Problem details
Transcribe exactly each line of the entries, from the opening line to the line with "The height and width of the screenshot is (498, 1024).", with both of those lines included.

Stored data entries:
Content starts
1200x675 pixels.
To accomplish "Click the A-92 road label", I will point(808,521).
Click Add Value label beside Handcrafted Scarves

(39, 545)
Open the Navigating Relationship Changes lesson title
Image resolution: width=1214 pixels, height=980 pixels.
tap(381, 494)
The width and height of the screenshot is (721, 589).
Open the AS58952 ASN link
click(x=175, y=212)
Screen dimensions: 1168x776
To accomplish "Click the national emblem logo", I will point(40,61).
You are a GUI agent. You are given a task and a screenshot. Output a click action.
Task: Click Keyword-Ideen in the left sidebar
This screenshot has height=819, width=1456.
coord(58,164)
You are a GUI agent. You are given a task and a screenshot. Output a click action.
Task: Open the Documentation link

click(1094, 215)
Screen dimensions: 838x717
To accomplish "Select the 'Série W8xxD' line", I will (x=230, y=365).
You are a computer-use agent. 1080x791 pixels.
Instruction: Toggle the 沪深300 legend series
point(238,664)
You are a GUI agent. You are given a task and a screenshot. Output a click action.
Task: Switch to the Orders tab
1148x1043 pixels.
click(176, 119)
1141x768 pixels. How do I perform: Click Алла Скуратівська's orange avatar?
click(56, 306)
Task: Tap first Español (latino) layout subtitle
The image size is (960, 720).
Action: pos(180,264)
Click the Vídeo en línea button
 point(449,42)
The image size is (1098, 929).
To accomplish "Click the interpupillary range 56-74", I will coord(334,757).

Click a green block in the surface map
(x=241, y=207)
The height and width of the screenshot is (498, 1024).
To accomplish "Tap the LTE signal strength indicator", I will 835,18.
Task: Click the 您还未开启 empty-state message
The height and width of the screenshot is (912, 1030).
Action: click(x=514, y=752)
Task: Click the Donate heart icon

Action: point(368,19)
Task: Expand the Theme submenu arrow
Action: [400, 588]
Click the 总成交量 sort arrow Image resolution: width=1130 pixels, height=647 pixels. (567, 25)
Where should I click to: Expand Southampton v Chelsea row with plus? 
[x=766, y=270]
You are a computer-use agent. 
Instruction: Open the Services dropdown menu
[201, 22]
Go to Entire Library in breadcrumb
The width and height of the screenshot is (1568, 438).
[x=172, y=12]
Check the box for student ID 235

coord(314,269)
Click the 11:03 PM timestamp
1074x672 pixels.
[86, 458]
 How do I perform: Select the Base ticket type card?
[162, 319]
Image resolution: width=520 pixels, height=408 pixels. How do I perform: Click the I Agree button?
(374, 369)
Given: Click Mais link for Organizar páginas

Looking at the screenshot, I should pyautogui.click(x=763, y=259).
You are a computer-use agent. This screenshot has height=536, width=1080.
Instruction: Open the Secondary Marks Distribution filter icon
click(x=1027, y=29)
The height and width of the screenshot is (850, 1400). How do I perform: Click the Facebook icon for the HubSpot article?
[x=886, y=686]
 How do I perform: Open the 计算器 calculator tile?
Content ends
Answer area
1200x675 pixels.
To accomplish "Click the A-92 road label", I will point(808,521).
Click Add Value label beside Handcrafted Scarves

(39, 545)
Open the Navigating Relationship Changes lesson title
Image resolution: width=1214 pixels, height=980 pixels.
tap(381, 494)
The width and height of the screenshot is (721, 589).
Open the AS58952 ASN link
click(x=175, y=212)
Screen dimensions: 1168x776
To accomplish "Click the national emblem logo", I will point(40,61).
You are a GUI agent. You are given a task and a screenshot. Output a click action.
Task: Click Keyword-Ideen in the left sidebar
This screenshot has height=819, width=1456.
coord(58,164)
You are a GUI agent. You are given a task and a screenshot. Output a click action.
Task: Open the Documentation link

click(1094, 215)
Screen dimensions: 838x717
To accomplish "Select the 'Série W8xxD' line", I will (x=230, y=365).
You are a computer-use agent. 1080x791 pixels.
Instruction: Toggle the 沪深300 legend series
point(238,664)
You are a GUI agent. You are given a task and a screenshot. Output a click action.
Task: Switch to the Orders tab
1148x1043 pixels.
click(176, 119)
1141x768 pixels. How do I perform: Click Алла Скуратівська's orange avatar?
click(56, 306)
Task: Tap first Español (latino) layout subtitle
The image size is (960, 720).
Action: pos(180,264)
Click the Vídeo en línea button
 point(449,42)
The image size is (1098, 929).
To accomplish "Click the interpupillary range 56-74", I will coord(334,757).

Click a green block in the surface map
(x=241, y=207)
The height and width of the screenshot is (498, 1024).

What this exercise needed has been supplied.